◆ **Prompt 1**: Rewrite the dehydroamino acid passage starting at "Generally, amino acid" and ending at "form covalent crosslinks.", with "crosslinks" replaced by "bonds".
◆ **Prompt 2**: For each statement, answer yes or no according to the dehydroamino acid passage, and quote the words that decide it. (a) Dehydroamino acids are coded by DNA. (b) Dehydrobutyrine comes from the dehydration of threonine. (c) Amino acid residues generally react readily with nucleophiles.

*** Opening Given passage ***

In biochemistry, a dehydroamino acid or α,β-dehydroamino acid is an amino acids, usually with a C=C double bond in its side chain. Dehydroamino acids are not coded by DNA, but arise via post-translational modification.

==Examples==
A common dehydroamino acid is dehydroalanine, which otherwise exists only as a residue in proteins and peptides. The dehydroalanine residue is obtained dehydration of serine-containing protein/peptide (alternatively, removal of H_{2}S from cysteine). Another example is dehydrobutyrine, derived from dehydration of threonine.

Generally, amino acid residues are unreactive toward nucleophiles, but the dehydroamino acids are exceptions to this pattern. For example, dehydroalanine adds cysteine and lysine to form covalent crosslinks.

*** Closing Given passage ***
*** Opening Data below ***

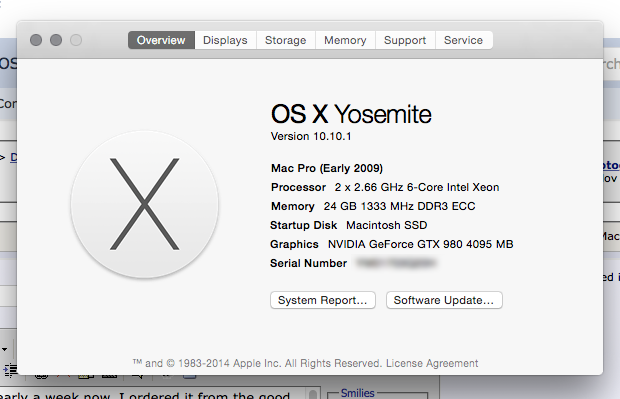
Task: Click inside the forum message text area
Action: coord(150,395)
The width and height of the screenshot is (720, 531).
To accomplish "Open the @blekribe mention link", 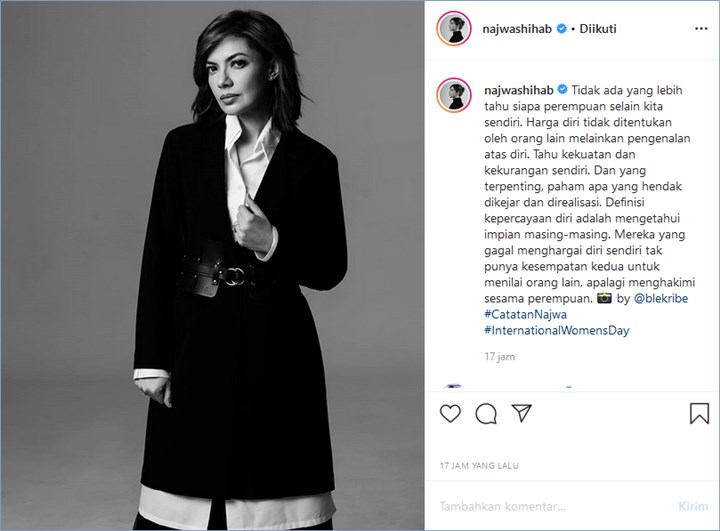I will pos(661,298).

*** Closing Data below ***

◆ **Worked solution 1**:
Generally, amino acid residues are unreactive toward nucleophiles, but the dehydroamino acids are exceptions to this pattern. For example, dehydroalanine adds cysteine and lysine to form covalent bonds.

◆ **Worked solution 2**:
(a) No: "Dehydroamino acids are not coded by DNA, but arise via post-translational modification."
(b) Yes: "Another example is dehydrobutyrine, derived from dehydration of threonine."
(c) No: "Generally, amino acid residues are unreactive toward nucleophiles"